Für England geht es um den ersten Titel seit 58 Jahren oder 21.169 Tagen, Spanien könnte nach einem überragenden Turnier zum alleinigen Rekord-Europameister aufsteigen. Doch vor dem Endspiel der Fußball-EM (21 Uhr im Sportkrone.at-Ticker) herrscht vor allem im Lager der Spanier große Aufregung. „Am Sonntag im Stadion werden wir mehr als 50.000 Engländer und 8.000 Spanier sehen, obwohl halb Spanien nach Berlin kommen will“, ärgert sich Journalist Manu Carreño in der Sendung „El Larguero“, die er auf dem spanischen Radiosender „Cadena Ser“ moderiert.
Auch David Cebollada, Präsident des spanischen Fanclubs „La Marea Roja“, wütet über die niedrige Quote. „Das ist ein echter Skandal.
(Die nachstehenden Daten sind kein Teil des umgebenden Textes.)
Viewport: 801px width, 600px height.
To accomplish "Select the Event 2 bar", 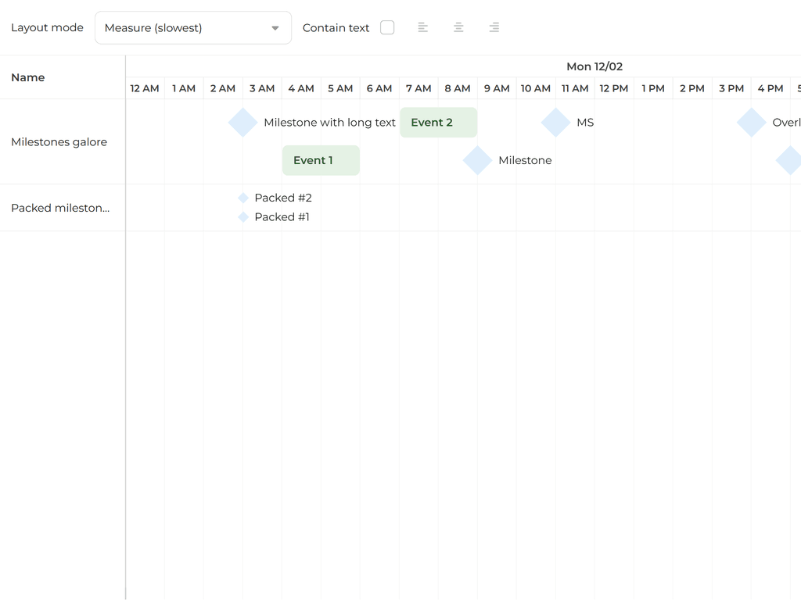I will pyautogui.click(x=438, y=123).
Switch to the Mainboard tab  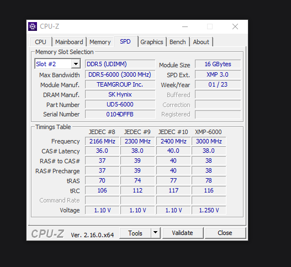tap(69, 42)
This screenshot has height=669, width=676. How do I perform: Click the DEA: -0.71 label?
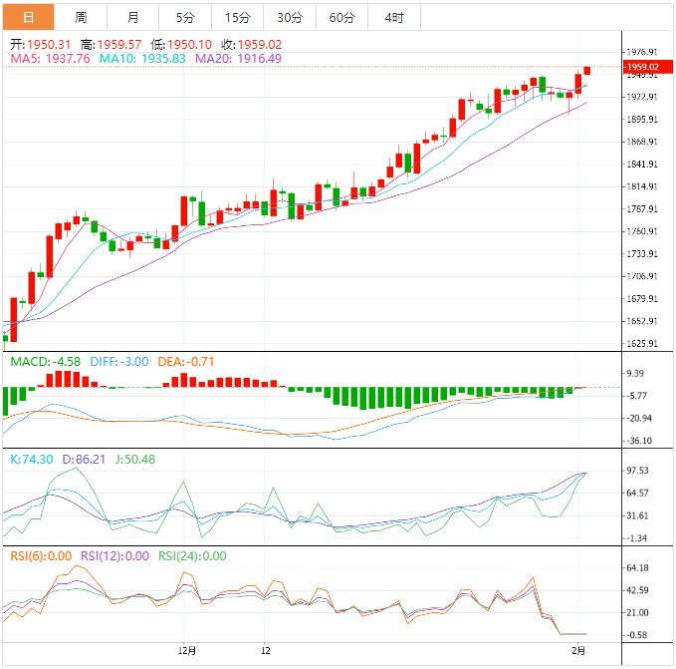(184, 360)
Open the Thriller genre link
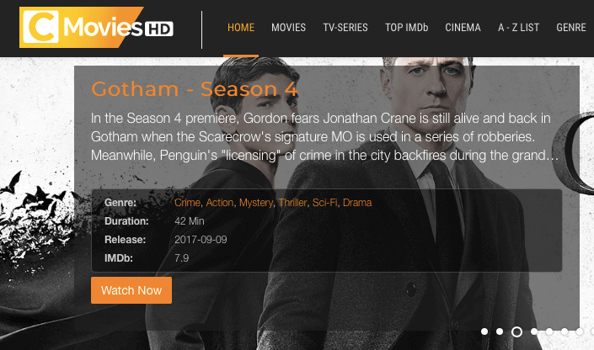The width and height of the screenshot is (594, 350). [x=292, y=203]
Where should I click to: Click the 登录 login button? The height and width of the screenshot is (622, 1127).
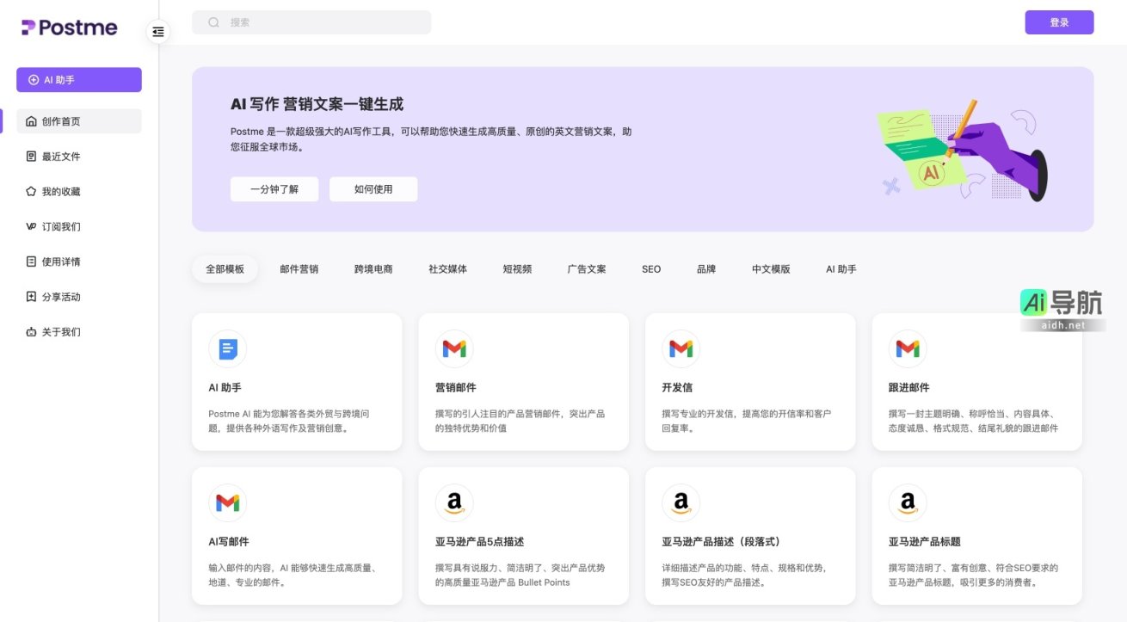coord(1059,22)
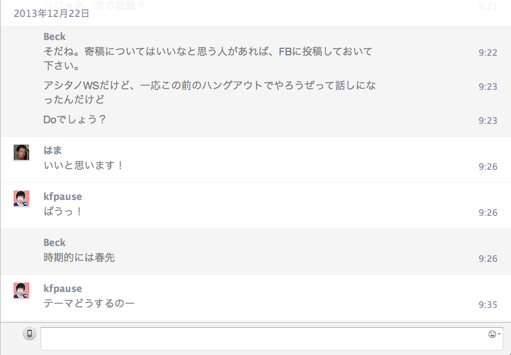Click Beck's name above the そだね message

[54, 37]
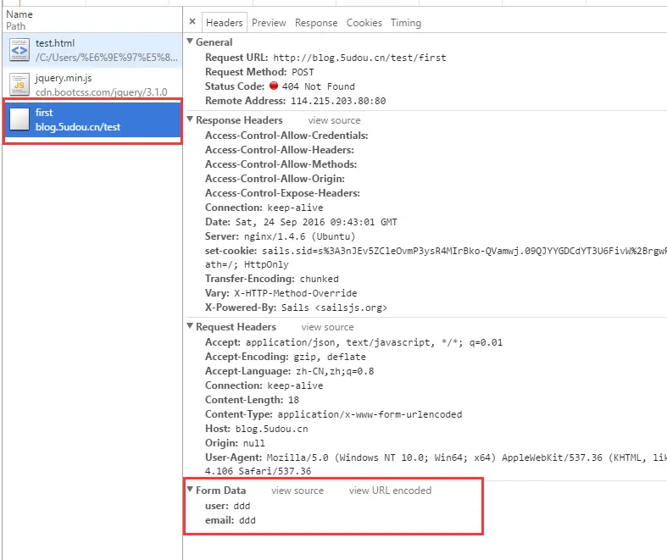
Task: Collapse the Response Headers section
Action: coord(190,119)
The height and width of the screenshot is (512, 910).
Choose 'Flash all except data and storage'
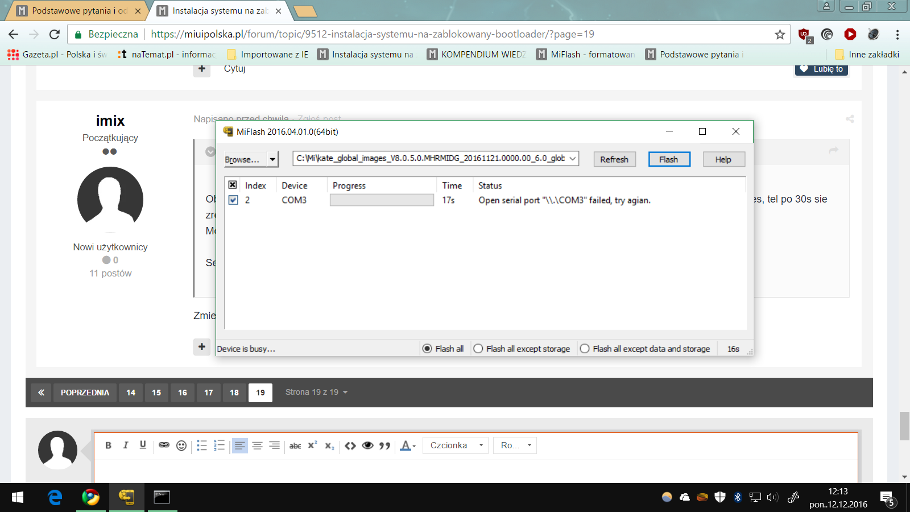tap(585, 349)
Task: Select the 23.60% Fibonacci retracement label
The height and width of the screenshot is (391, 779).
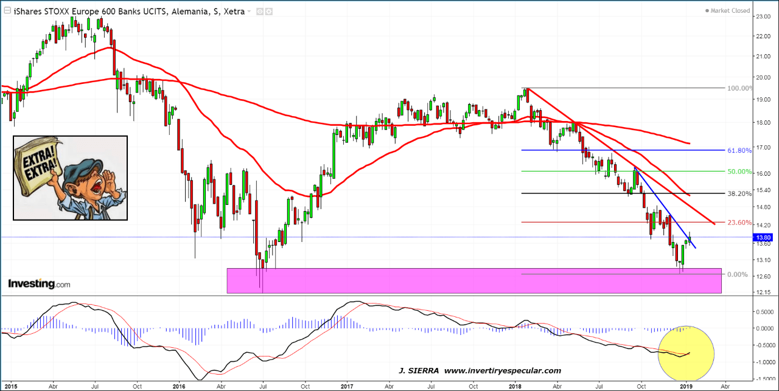Action: (x=739, y=222)
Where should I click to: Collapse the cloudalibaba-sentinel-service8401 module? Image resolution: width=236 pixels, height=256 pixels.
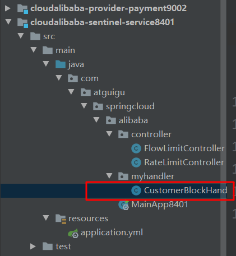[x=8, y=22]
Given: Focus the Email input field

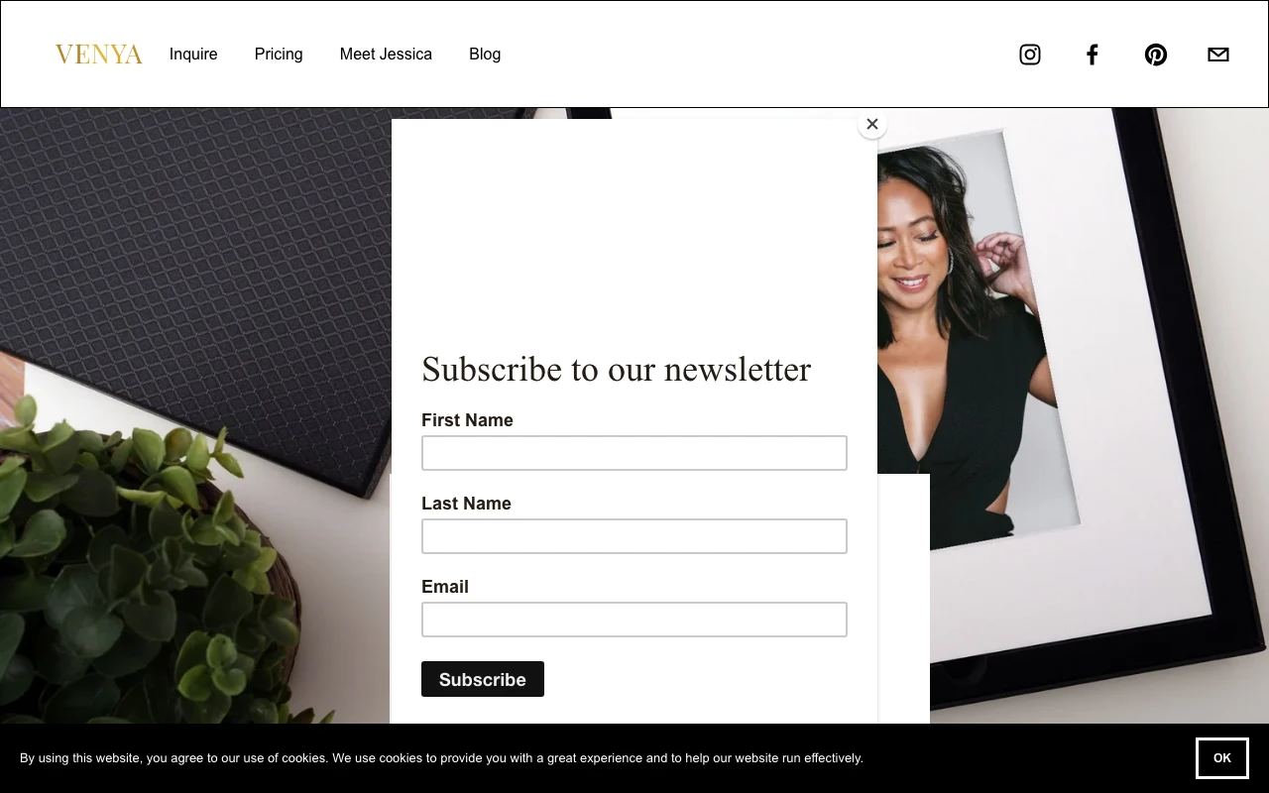Looking at the screenshot, I should coord(635,620).
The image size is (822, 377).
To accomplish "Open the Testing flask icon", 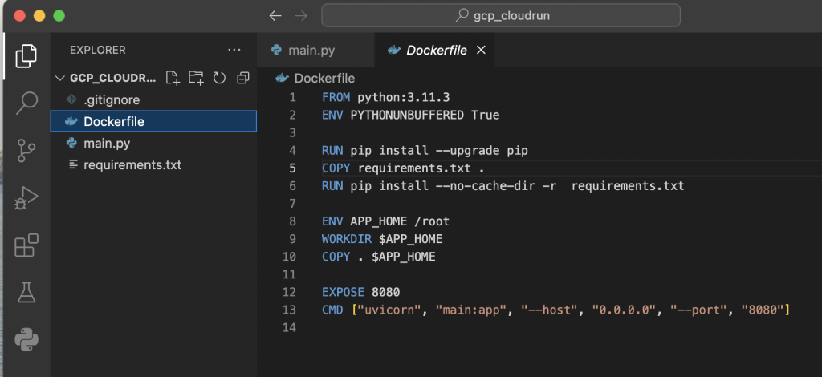I will [26, 292].
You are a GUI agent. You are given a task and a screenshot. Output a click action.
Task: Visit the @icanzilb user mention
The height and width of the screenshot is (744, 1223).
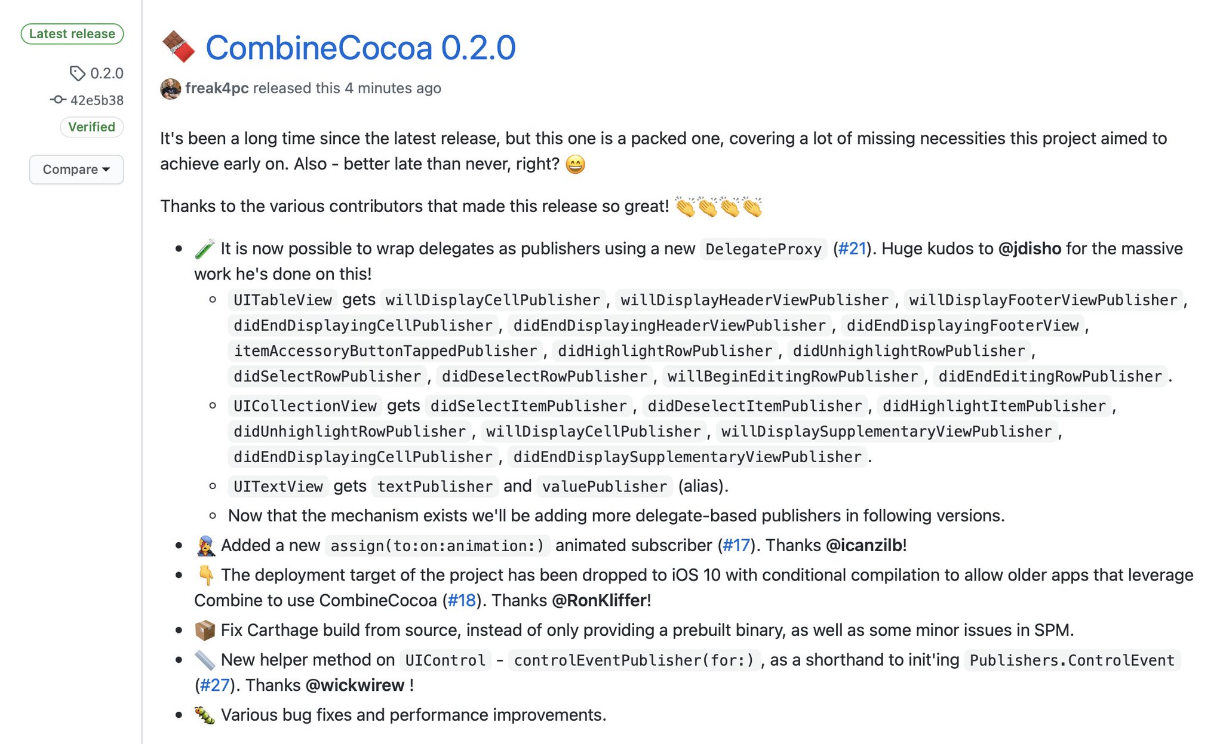click(864, 545)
Wir arbeiten seit zwölf Jahren daran und es gibt Partner, die einen bezahlten Flug und ein bezahltes Hotel haben, aber keinen Zugang zum Stadion bekommen.“
Kritik an UEFA-Ticketsystem
Cebollada kritisiert das Online-Ticketsystem der UEFA: „Sie haben Codes verschickt und ich weiß nicht, wer sie erhalten hat. Ein paar sind bei unserem Fanclub angekommen. Für die ersten drei Spiele konnten wir Tickets kaufen, aber von da an haben uns die UEFA und die RFEF (Spanischer Fußballverband, Anm. d. Red.) im Stich gelassen.“
Unklar ist auch, wie die englischen Fans an so viele Karten gekommen sind.Die spanischen Anhänger können nur hoffen, dass sich ihre Spieler auf dem Spielfeld revanchieren.